## What you are asked to do
Repeat the stretch of records below from the line containing "Screen dimensions: 895x877" through the line containing "pyautogui.click(x=658, y=14)", both included.

--- begin Data for this task ---

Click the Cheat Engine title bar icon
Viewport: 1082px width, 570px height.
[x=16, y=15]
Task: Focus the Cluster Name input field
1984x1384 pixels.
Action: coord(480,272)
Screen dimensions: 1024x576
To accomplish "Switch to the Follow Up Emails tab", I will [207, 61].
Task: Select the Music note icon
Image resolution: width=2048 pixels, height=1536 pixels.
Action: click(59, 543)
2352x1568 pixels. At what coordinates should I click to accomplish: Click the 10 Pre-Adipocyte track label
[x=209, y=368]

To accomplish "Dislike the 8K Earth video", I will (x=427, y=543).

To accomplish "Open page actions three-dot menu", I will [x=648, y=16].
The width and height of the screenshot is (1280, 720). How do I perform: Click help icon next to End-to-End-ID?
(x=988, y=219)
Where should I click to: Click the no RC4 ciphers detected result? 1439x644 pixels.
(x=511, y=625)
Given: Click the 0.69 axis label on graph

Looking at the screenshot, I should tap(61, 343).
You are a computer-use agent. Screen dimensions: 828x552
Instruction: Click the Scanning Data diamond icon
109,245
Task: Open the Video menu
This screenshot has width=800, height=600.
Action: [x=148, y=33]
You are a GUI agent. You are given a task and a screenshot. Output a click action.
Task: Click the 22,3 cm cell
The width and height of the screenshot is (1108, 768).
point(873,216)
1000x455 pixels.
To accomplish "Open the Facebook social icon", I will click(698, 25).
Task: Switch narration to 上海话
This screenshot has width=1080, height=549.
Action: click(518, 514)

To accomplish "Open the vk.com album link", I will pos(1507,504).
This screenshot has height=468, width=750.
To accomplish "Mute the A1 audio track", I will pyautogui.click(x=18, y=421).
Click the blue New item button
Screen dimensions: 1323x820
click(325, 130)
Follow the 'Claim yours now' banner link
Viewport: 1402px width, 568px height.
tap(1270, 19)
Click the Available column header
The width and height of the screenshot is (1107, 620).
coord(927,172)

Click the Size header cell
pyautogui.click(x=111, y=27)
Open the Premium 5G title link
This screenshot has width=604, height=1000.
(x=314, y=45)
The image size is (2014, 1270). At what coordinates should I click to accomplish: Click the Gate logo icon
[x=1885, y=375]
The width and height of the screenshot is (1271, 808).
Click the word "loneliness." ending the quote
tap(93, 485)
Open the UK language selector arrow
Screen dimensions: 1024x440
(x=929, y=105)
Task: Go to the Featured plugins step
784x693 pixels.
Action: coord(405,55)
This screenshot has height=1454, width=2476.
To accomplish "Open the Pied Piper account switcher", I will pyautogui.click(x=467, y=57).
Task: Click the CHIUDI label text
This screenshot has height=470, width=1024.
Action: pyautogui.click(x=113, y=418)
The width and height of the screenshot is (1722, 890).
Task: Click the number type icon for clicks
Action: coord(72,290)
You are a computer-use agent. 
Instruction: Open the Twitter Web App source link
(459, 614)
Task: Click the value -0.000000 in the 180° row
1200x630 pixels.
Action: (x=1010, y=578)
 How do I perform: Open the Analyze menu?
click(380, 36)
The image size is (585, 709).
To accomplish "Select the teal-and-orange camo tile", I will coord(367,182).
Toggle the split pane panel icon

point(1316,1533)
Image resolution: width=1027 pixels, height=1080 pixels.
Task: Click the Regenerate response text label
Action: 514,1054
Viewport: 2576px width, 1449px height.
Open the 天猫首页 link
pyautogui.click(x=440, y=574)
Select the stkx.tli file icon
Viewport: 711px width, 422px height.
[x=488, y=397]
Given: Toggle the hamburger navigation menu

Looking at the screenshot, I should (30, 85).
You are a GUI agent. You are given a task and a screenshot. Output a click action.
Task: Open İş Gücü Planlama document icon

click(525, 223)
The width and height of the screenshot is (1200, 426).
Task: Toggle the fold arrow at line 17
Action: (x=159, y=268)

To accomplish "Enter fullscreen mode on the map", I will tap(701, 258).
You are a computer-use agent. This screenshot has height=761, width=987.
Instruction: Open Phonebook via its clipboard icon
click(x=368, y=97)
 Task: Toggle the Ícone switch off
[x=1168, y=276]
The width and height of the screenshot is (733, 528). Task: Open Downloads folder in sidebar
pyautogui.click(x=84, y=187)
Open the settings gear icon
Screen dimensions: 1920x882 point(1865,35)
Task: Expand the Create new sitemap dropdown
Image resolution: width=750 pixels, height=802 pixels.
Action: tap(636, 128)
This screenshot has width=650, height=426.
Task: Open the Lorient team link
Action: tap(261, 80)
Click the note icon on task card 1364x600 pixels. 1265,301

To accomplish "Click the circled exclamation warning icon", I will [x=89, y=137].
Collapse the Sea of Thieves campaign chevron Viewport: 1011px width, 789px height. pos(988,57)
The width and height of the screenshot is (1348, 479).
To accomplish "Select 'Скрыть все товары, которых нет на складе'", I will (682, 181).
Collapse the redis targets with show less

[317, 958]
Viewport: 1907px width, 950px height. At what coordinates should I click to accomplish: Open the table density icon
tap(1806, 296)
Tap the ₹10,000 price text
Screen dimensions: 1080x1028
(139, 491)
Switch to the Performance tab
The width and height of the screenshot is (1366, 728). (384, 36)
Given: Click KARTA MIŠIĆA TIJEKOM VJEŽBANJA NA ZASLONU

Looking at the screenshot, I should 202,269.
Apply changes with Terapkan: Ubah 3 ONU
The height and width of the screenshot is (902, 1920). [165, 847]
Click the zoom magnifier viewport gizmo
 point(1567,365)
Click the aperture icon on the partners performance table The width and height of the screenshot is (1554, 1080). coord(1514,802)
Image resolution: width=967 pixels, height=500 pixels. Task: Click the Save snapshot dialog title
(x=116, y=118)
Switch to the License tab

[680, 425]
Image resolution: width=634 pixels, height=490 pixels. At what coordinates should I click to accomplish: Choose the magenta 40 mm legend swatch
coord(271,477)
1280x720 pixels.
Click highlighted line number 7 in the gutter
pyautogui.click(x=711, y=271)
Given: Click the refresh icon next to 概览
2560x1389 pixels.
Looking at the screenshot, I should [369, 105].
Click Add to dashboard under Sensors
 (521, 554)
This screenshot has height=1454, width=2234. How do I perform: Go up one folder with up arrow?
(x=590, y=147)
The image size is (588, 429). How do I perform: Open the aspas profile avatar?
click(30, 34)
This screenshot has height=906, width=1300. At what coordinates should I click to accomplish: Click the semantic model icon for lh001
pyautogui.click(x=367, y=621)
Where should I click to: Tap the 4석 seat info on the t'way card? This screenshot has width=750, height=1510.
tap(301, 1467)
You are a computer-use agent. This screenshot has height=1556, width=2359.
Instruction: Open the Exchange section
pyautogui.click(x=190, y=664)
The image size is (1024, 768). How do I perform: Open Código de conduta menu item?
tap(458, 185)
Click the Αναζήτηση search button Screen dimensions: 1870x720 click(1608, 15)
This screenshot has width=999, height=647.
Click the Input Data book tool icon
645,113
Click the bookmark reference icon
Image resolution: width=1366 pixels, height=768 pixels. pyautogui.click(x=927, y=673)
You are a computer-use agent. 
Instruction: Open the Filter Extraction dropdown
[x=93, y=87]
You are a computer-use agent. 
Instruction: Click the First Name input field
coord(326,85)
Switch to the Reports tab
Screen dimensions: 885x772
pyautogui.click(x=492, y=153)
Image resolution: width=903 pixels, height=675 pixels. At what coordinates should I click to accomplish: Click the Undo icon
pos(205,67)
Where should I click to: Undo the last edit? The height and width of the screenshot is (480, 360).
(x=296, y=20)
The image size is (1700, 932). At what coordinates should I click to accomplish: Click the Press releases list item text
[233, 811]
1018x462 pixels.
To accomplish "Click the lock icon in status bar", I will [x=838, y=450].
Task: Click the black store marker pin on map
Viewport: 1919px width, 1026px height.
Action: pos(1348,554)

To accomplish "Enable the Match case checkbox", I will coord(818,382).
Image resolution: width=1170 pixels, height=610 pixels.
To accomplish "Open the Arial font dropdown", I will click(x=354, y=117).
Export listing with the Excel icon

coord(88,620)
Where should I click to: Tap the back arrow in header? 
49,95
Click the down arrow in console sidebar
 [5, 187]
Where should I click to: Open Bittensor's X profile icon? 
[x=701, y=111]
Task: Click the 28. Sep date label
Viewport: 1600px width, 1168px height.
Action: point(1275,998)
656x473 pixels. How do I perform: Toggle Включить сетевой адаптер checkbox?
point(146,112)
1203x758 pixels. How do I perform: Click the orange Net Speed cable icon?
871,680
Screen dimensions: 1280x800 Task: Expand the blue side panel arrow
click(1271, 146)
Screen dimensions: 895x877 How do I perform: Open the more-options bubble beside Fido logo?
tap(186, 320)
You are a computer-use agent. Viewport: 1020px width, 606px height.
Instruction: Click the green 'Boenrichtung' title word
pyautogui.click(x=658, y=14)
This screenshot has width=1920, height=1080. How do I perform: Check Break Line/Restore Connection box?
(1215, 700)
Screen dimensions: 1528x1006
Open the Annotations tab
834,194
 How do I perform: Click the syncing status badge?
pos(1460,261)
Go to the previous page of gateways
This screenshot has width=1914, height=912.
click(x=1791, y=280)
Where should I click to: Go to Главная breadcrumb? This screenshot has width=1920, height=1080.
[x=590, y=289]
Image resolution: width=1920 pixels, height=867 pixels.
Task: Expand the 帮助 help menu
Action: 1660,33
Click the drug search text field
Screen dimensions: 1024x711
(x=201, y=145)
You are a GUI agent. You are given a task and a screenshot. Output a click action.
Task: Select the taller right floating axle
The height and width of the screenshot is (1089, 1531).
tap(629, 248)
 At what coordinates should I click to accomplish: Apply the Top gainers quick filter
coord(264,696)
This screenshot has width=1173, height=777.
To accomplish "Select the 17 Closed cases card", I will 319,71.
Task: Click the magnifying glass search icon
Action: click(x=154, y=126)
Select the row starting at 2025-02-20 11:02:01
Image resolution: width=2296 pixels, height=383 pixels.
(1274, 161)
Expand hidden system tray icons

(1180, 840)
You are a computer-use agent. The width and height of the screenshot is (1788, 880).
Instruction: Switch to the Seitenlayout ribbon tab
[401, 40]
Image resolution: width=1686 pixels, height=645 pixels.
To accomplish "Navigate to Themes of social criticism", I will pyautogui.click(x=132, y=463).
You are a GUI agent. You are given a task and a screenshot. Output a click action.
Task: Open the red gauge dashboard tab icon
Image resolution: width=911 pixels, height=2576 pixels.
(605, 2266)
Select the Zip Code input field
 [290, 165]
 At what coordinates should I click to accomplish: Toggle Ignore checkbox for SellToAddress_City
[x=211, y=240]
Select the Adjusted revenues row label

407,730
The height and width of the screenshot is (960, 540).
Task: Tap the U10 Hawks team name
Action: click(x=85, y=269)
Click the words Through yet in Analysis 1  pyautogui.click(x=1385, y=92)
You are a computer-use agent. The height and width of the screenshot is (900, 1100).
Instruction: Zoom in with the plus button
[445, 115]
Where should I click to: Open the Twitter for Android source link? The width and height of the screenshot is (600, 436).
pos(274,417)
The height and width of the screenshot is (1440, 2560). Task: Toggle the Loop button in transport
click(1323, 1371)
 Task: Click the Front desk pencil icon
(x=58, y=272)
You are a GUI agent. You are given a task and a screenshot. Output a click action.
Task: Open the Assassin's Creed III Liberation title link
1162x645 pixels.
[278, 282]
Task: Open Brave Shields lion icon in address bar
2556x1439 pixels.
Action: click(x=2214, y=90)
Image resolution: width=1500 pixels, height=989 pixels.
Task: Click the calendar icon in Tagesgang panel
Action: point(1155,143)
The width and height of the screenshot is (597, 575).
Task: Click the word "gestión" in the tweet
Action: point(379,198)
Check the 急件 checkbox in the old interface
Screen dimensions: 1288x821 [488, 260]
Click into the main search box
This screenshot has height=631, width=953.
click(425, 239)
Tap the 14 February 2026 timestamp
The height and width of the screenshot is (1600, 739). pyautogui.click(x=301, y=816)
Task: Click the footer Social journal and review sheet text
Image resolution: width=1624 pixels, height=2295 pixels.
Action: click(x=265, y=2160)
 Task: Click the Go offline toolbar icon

--- end Data for this task ---

## Reply to the exercise
Screen dimensions: 895x877 How do I perform: Open the more-options bubble beside Fido logo?
tap(186, 320)
You are a computer-use agent. Viewport: 1020px width, 606px height.
Instruction: Click the green 'Boenrichtung' title word
pyautogui.click(x=658, y=14)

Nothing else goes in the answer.